Baekhyun'a baktı. "Fakat hepsi benimle ilgiliydi. Bana bağlıydı. Benim mutluluğuma, benim kimliğime, ait olduğum yerin aslında neresi olduğuna." Yeniden gülümsedi.

"Sehun'u biliyorsun, değil mi?" diye sordu.

Baekhyun başını salladı.

"Ne büyük sorunlar yaşadığını hepimiz gördük. Yıllardır hem kendini, hem Suho'yu saklamak zorunda kaldı. Evet belki bir şekilde halledebildi ama bu hepimizin aynı sonucu yaşayabileceği anlamına gelmez. Ben tüm hayatımı kendimi saklayarak yaşamak istemedim. Yaptığım işi en iyilerinden; annemden, teyzelerimden, anneannemden öğrendim ve gururla yapmak istedim. Arkasında bir şeyler saklayarak değil. Sehun gibi değil, Jongin'i herkesten gizleyerek kaçak göçek buluşarak değil."

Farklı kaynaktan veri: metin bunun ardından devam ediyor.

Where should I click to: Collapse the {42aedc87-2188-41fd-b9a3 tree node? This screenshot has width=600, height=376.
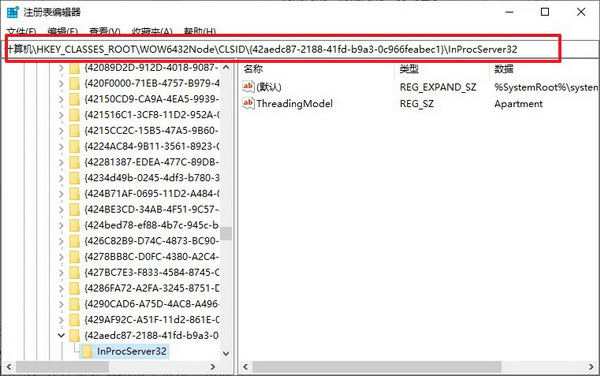61,335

Bakıştılar. Baekhyun şaşkındı. Kyungsoo'nun bu kadar konuşacağı aklının ucundan geçmezdi. Hele de kendini açıklayacağı. Kim bilir daha neler vardı hayatının geri kalanında. Fakat söylemek istediklerini anlıyordu. Pişmanlığa engel olamasa da en aza indirmeye çalışmıştı.

"Sehun'u suçlamıyorum yanlış anlama." Göz ucuyla baktı Baekhyun'a. Tebessüm edip kafa salladı küçük olan.

"Sadece onunki benim tercih edeceğim yol değildi.. Bu da aslında sanırım bizim beklentilerimizi açıklıyor. Sonuca bakarsak ikisi bir şekilde halletti ve hala da mutlular."

Onun yapacağı seçim de sonradan düzeltilebilir miydi? Herkesin canı yandıktan sonra anlamı kalır mıydı? Yoksa sadece kendini mi feda etmeliydi? Yaralanmak ihanet etmekten daha mı iyiydi? Bunları anlatsa yine o kadar kolay cevap verebilir miydi Kyungsoo? Ailesinin yanından ayrılıp ihanet etmek mi kötünün iyisiydi yoksa onların yanında kalıp zarar görmeleri ihtimaline engel olamamak mı?

Baekhyun, Kyungsoo kadar güçlü değildi. Belki onun kadar sessizdi ama onun kadar emin değildi yapması gerekenden. O kadar kolay varamıyordu ayırdına olayların ve muhtemel sonuçların.

"Acaba ben yapacağım seçimden ne kadar suçluluk duyacağım?" dedi Baekhyun sessizce. Belki de ağlamak için en iyi zamandı.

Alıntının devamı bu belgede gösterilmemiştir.